Show, in full, each line of the data that contains "agent".
─── Records for the exercise ───
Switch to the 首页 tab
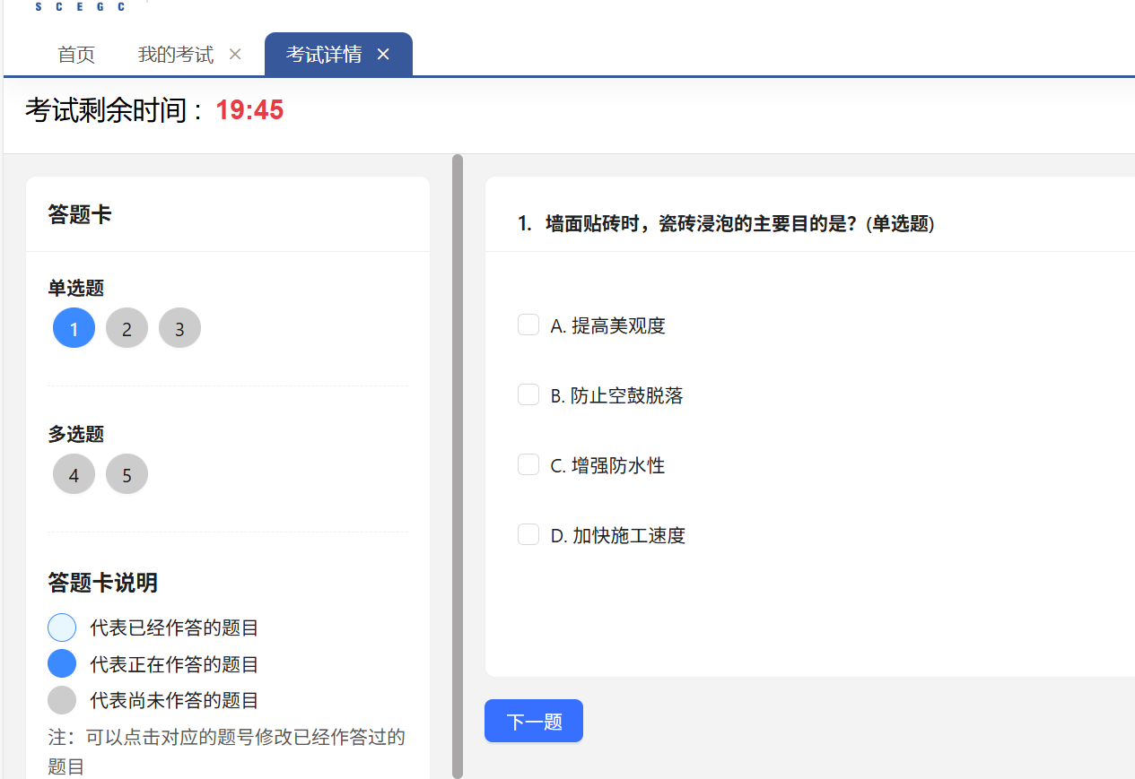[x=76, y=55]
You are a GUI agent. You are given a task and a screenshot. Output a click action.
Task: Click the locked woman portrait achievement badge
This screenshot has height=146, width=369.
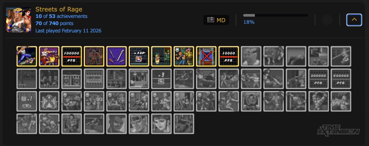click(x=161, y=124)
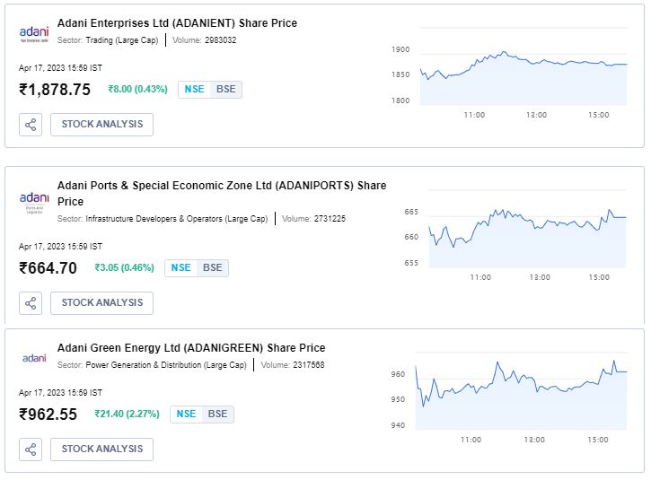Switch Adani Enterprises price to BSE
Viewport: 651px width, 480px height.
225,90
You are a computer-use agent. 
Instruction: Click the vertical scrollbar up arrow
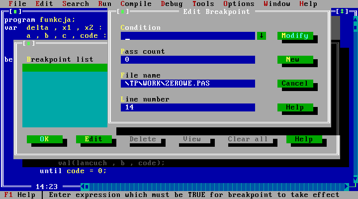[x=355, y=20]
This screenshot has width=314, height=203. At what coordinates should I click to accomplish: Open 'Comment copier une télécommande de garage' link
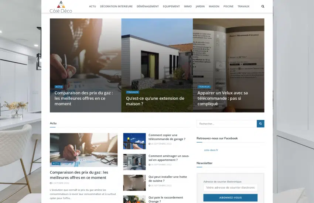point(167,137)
───
Response to the task ::
You are a GUI agent. You are given a task and a screenshot. Output a click action.
You are a computer-use agent. 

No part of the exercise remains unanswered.